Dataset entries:
- - - - -

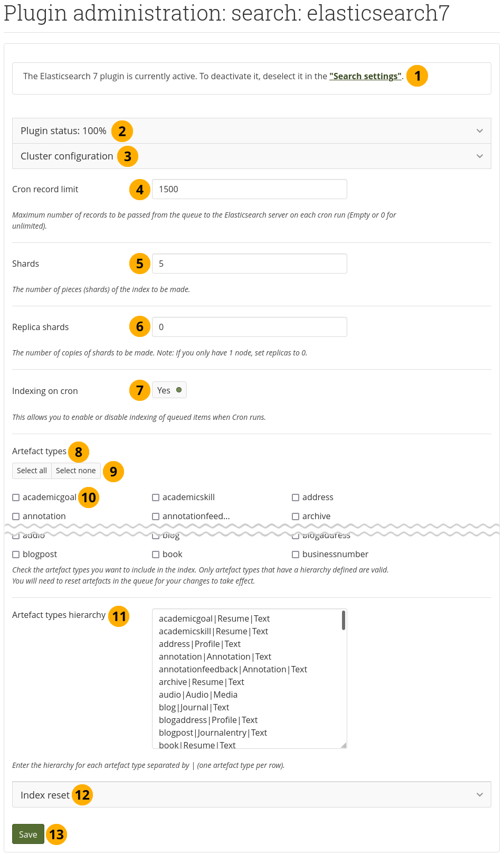Image resolution: width=504 pixels, height=854 pixels.
Task: Save the plugin settings
Action: coord(28,834)
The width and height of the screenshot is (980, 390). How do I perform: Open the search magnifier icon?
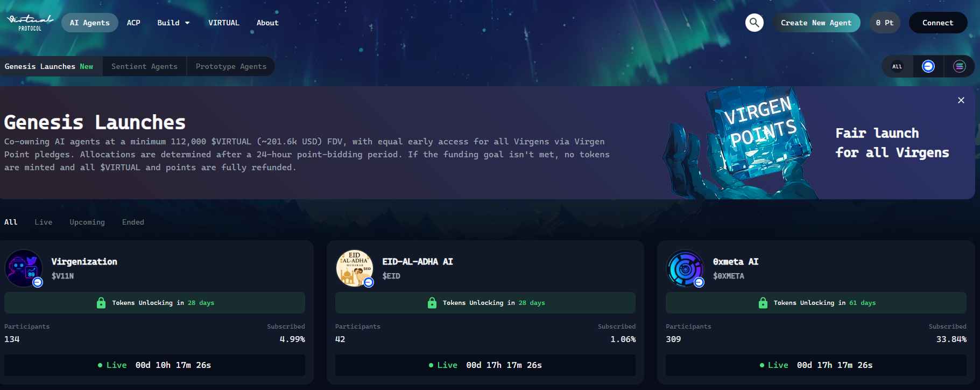point(754,23)
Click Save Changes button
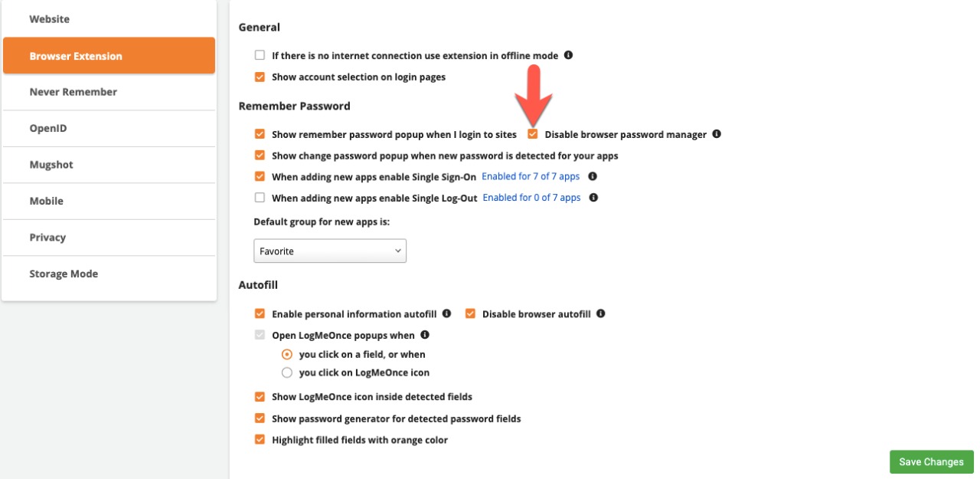This screenshot has width=980, height=479. pyautogui.click(x=931, y=461)
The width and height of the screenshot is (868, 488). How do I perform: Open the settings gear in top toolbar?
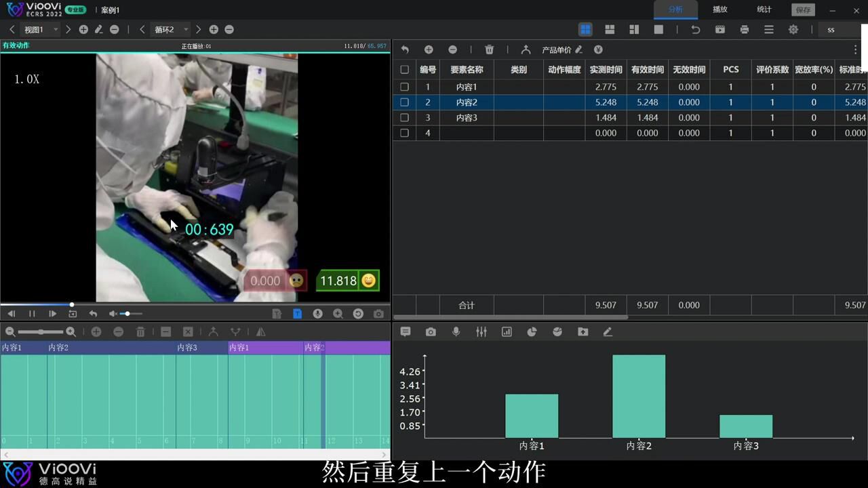point(793,29)
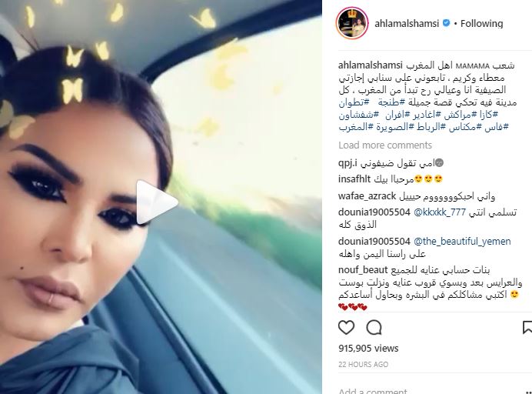
Task: Click the 915,905 views count
Action: click(368, 348)
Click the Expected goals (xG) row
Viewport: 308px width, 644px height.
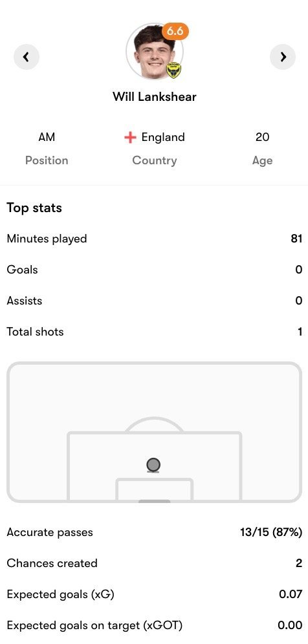[x=154, y=594]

- - - - -

*What you are asked to do*. Starting with the line that contains "The width and height of the screenshot is (980, 390).", repeat each line exactly through the last line of the data above, and nothing more; the pictures stay out.

*Expected output*.
The width and height of the screenshot is (980, 390). How do I perform: Open the search magnifier icon?
point(754,23)
Click Save Changes button
This screenshot has width=980, height=479. pyautogui.click(x=931, y=461)
The width and height of the screenshot is (868, 488). How do I perform: Open the settings gear in top toolbar?
point(793,29)
Task: Click the 915,905 views count
Action: click(368, 348)
Click the Expected goals (xG) row
Viewport: 308px width, 644px height.
[x=154, y=594]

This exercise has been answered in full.